OK. Der Host hat nur ein phy. NIC, welcher die normale IP im Subnet hat und die VLAN IP. Zugriff auf die SQL und SMB funktioniert mit verschiedenen. Subnetzen, NFS nicht.
Alle anderen Clients haben keine Probleme, nutzen auch nur das DLNA. Und Kodi nutzt für SQL und Freigaben das Subnet der NAS, DLNA über die Virtuelle IP, und das bringt es durcheinander?
Nur um das zu verstehen.
-
Dein NAS hängt in zwei Netzen, ob die packets mit VLAN header getagged oder ohne ankommen macht auf Layer 3 (IP) keinen Unterschied.
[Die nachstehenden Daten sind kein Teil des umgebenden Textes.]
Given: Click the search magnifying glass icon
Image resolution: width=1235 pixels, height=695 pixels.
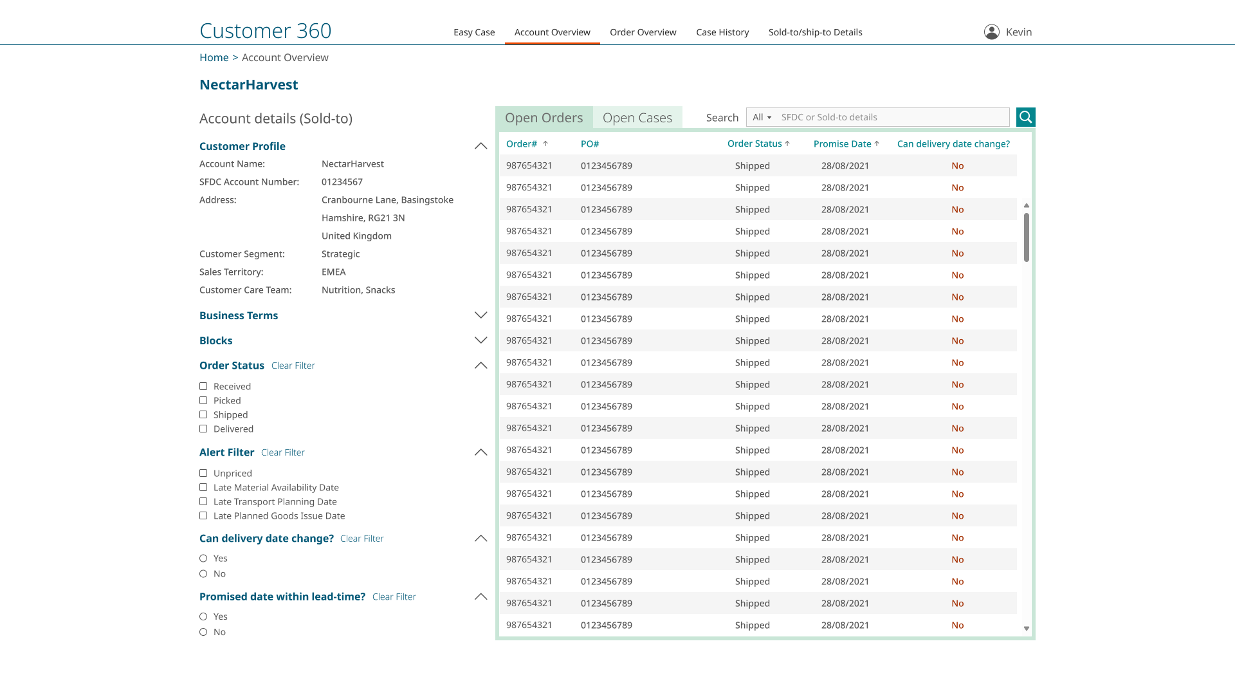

Dein Kodi host hängt im VLAN B, du hast aber die IP von VLAN A eingetragen. Die packets von Kodi zu NAS gehen also über die Firewall, von dort zum NAS.
Das NAS schickt die packets aber direkt vom interface im VLAN B zum Kodi host da es directly connected ist und diese route immer die beste Metrik hat.
-
Moinsen.
Okidoki, soweit doch richtig verstanden. :)
Um das entgegenzuwirken hatte ich schon mal auf das getaggte VLAN komplett umgestellt, was den Erfolg brachte, dass KODI komplett bootete. Zugriff auf die SQL-DB und SMB-Freigaben sind da, auf die NFS-Freigaben nicht. Also nicht ganz überzeugend.
Wie schon geschrieben, die IP-Cams schieben per NFS Subnet übergreifend ihre Daten auf das Host, warum kann KODI nicht auf seine Freigaben zugreifen.
Suche weiter nach einer Lösung, erstmal Danke für die Hilfe.
-
NFS hat keine authentication sondern nur eine authorization per IP, du wirst vergessen haben die IPs des neuen Netzes zu berechtigen.
-
NFS hat keine authentication sondern nur eine authorization per IP, du wirst vergessen haben die IPs des neuen Netzes zu berechtigen.
Nein, da kann jeder ran:
*(ro,subtree_check,insecure)
-
Dann mit z.B. wireshark sniffen und schauen woran es liegt.
-
Ja, aber nicht demnächst. Hier haben sich erstmal andere Baustellen angekündigt. Danke nochmal.